**Dataset excerpts:**
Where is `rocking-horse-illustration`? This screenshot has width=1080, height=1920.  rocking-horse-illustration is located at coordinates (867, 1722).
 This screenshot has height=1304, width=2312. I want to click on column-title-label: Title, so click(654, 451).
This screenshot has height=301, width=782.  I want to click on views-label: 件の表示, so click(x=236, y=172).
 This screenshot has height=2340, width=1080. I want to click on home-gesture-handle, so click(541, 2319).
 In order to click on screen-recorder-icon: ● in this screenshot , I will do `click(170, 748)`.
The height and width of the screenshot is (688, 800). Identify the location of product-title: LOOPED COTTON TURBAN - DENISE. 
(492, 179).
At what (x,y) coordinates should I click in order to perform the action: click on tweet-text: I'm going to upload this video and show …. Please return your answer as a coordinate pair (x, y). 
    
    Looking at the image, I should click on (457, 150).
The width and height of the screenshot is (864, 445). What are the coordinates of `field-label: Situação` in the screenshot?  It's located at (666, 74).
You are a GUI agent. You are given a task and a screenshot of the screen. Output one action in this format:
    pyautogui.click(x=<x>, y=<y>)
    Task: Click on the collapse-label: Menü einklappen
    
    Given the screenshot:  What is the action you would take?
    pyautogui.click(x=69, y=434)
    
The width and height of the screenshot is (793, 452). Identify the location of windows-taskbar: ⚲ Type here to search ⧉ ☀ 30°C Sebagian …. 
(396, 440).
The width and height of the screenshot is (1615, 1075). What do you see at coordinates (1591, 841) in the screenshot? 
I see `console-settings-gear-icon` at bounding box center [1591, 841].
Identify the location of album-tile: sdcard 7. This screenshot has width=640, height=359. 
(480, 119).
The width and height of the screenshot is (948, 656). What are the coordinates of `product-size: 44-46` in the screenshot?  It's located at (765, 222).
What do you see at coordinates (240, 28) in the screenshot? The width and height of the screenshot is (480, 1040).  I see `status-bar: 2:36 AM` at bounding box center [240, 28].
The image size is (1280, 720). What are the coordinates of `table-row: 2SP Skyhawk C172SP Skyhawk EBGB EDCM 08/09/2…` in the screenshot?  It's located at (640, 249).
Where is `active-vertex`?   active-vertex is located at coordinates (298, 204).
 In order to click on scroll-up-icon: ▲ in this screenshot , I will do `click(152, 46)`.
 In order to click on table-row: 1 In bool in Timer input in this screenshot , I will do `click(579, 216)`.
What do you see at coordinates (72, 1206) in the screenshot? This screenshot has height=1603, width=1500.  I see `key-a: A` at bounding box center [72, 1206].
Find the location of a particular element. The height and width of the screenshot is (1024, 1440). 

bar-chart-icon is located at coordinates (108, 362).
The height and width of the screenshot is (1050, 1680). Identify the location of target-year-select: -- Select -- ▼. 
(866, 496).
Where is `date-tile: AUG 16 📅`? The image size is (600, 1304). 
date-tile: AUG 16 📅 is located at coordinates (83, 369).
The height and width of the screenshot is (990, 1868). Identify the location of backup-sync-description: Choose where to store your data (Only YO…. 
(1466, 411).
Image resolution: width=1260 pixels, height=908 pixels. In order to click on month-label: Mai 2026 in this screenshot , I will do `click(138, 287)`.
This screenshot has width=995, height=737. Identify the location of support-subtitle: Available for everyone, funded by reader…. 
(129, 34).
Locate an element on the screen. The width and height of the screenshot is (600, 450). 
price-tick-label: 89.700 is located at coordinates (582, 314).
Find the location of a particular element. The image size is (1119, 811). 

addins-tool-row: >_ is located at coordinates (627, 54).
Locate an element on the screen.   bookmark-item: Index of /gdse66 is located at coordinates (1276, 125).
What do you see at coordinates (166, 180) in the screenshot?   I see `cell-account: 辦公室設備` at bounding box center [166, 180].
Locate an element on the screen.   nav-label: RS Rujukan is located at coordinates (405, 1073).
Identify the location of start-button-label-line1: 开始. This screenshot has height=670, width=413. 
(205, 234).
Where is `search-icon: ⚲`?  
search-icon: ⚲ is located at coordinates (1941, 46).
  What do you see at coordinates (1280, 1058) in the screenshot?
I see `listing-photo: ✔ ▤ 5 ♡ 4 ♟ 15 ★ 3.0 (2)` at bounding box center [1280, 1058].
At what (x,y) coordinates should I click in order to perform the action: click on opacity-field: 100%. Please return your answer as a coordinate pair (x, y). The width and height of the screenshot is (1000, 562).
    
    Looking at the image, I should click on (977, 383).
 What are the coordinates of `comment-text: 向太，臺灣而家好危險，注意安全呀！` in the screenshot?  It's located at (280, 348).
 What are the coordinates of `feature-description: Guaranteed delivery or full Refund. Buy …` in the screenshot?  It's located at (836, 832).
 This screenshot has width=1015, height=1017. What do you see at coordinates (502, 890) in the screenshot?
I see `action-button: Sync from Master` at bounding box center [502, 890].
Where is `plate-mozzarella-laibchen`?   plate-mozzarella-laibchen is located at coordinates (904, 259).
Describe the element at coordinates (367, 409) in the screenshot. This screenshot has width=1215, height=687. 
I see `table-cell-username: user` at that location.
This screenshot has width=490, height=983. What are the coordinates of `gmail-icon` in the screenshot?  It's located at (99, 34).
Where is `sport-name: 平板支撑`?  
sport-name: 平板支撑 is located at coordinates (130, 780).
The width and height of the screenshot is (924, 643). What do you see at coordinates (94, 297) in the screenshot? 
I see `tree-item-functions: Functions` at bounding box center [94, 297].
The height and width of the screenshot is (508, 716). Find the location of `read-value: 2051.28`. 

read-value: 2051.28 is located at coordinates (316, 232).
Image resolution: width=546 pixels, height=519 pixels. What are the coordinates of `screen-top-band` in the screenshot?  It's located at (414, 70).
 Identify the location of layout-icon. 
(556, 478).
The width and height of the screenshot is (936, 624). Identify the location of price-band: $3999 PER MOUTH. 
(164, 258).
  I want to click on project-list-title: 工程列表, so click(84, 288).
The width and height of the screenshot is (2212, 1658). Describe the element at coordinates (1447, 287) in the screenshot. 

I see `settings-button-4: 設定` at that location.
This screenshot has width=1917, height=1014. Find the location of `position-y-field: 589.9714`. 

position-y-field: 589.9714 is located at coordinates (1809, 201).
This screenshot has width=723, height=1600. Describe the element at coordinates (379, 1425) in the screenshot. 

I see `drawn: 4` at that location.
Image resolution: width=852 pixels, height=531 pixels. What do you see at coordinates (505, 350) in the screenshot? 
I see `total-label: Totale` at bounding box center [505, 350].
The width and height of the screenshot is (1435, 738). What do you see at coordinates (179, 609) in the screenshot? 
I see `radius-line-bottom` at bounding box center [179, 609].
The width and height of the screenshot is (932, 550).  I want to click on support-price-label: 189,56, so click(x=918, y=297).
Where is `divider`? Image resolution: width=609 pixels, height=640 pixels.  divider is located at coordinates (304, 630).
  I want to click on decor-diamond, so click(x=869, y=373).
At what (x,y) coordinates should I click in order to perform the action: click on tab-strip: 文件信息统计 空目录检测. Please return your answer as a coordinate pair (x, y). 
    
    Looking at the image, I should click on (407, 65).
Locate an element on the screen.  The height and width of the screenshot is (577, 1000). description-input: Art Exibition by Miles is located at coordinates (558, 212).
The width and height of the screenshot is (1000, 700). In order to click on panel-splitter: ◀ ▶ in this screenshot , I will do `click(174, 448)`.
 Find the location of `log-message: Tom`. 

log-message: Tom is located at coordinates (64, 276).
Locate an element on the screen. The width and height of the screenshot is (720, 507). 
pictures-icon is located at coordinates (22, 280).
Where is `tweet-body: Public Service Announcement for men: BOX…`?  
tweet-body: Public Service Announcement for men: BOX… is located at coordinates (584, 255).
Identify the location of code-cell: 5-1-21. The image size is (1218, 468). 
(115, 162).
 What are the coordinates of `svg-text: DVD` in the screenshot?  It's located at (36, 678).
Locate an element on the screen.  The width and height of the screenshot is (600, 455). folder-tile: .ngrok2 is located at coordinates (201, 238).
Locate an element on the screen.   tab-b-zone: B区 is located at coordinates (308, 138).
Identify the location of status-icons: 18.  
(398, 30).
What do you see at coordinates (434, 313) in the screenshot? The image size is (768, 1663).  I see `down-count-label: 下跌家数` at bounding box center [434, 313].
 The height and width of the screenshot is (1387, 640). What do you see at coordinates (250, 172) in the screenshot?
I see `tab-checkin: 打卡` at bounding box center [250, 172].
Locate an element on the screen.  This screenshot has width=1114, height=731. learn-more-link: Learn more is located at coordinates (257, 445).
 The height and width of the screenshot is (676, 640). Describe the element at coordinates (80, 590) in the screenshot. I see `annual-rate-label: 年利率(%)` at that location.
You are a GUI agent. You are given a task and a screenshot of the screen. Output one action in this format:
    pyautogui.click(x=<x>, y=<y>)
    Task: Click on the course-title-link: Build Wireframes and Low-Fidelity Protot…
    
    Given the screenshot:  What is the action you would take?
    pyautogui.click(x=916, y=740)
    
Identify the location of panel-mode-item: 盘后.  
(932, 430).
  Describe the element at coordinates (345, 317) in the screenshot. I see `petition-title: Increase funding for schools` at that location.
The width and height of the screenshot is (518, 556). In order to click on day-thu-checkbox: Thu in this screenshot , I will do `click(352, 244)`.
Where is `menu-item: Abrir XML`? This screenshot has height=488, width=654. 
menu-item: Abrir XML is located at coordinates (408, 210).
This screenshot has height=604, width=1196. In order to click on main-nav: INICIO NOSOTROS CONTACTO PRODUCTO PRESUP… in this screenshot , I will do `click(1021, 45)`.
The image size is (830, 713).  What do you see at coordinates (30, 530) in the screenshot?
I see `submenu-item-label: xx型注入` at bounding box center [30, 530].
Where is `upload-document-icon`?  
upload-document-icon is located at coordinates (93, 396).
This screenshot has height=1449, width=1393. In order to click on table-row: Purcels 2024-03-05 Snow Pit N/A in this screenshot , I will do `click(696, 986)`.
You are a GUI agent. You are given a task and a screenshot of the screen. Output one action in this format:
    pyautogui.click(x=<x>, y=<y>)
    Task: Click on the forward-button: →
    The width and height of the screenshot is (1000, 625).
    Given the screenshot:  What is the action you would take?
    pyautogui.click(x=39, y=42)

**DIRECTIONS:** Rewrite the lines starting at the one containing "at (280, 348)." and ending at the one containing "read-value: 2051.28 is", swapping "What are the coordinates of" for "What is the position of" and leaving everything else unchanged. Return only those lines.

**RESULT:**
 What is the position of `comment-text: 向太，臺灣而家好危險，注意安全呀！` in the screenshot?  It's located at (280, 348).
 What is the position of `feature-description: Guaranteed delivery or full Refund. Buy …` in the screenshot?  It's located at (836, 832).
 This screenshot has width=1015, height=1017. What do you see at coordinates (502, 890) in the screenshot?
I see `action-button: Sync from Master` at bounding box center [502, 890].
Where is `plate-mozzarella-laibchen`?   plate-mozzarella-laibchen is located at coordinates (904, 259).
Describe the element at coordinates (367, 409) in the screenshot. This screenshot has width=1215, height=687. 
I see `table-cell-username: user` at that location.
This screenshot has width=490, height=983. What is the position of `gmail-icon` in the screenshot?  It's located at (99, 34).
Where is `sport-name: 平板支撑`?  
sport-name: 平板支撑 is located at coordinates (130, 780).
The width and height of the screenshot is (924, 643). What do you see at coordinates (94, 297) in the screenshot? 
I see `tree-item-functions: Functions` at bounding box center [94, 297].
The height and width of the screenshot is (508, 716). Find the location of `read-value: 2051.28`. 

read-value: 2051.28 is located at coordinates (316, 232).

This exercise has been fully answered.